Believe this is on the top 37 list, isn't it?


----------



## mrsliberty (Nov 9, 2010)

Boomy said:


> Believe this is on the top 37 list, isn't it?


What is this? 
And what if I can't afford the top 37 list book? I'm waiting for my copy of Proverty Prepping by S. Gregersen to get here.
Thanks


----------



## labotomi (Feb 14, 2010)

You really should find time to learn how to dehydrate water yourself.


----------



## Sentry18 (Aug 5, 2012)

Turn it around so I can see the ingredients list. I bet they are using Chinese manufactured imitation water instead of real home grown American water.


----------



## Davarm (Oct 22, 2011)

You will find it on the grocery shelf next to the cans of Fish A$$holes.


----------



## Immolatus (Feb 20, 2011)

Davarm said:


> You will find it on the grocery shelf next to the cans of Fish A$$holes.

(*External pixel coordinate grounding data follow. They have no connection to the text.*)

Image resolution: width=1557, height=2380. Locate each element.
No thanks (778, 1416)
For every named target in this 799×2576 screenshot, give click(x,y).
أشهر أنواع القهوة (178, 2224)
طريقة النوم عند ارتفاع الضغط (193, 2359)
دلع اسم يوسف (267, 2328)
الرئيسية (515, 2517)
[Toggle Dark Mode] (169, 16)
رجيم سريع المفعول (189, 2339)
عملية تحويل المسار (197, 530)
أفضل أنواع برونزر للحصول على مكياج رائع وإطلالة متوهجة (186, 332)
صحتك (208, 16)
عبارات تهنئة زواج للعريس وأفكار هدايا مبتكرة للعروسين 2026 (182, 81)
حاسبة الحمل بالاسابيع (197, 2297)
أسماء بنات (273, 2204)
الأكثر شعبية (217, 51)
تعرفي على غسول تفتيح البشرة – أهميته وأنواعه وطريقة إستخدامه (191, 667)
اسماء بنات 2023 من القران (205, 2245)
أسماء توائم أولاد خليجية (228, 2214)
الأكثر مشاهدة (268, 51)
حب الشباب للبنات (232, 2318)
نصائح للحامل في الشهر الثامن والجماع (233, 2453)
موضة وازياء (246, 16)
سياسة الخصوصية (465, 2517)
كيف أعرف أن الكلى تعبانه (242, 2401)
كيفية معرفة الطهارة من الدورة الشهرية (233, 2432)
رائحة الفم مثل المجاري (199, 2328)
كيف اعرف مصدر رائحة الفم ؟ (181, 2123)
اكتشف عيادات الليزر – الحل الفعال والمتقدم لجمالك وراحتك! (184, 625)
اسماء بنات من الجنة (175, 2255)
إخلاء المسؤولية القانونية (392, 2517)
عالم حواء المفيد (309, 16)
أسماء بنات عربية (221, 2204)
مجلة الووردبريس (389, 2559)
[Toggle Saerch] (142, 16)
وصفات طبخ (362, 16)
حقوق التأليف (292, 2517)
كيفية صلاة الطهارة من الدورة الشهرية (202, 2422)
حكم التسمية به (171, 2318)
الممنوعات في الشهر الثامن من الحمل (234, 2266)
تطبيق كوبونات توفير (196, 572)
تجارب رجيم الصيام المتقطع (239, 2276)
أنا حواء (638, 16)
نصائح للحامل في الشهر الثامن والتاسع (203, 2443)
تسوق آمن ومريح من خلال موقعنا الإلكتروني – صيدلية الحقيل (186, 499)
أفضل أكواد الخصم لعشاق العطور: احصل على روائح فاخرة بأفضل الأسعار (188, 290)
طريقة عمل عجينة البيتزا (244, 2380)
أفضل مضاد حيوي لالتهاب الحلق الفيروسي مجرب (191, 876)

Hey, dont knock them until youve tried them. Very tasty fried in heavy batter.
I tried dehydrating water once, I'm not sure what went wrong, it just disappeared.


----------



## Woody (Nov 11, 2008)

You need to start with more water than you think. As I recall it was 5 gallons of water needed to make one pint of dehydrated water, something like that. You lose a lot of it in the dehydration process.


----------



## Davarm (Oct 22, 2011)

Immolatus said:


> Hey, dont knock them until youve tried them. Very tasty fried in heavy batter.


I went looking for canned fish A$$holes and found a bonus.....


----------



## Friknnewguy (Jun 30, 2012)

I tried home water dehydration , but it started raining in my kitchen .


----------



## Magus (Dec 1, 2008)

Boomy said:


> Believe this is on the top 37 list, isn't it?


K..I think I'll go suck off my shotgun now.


----------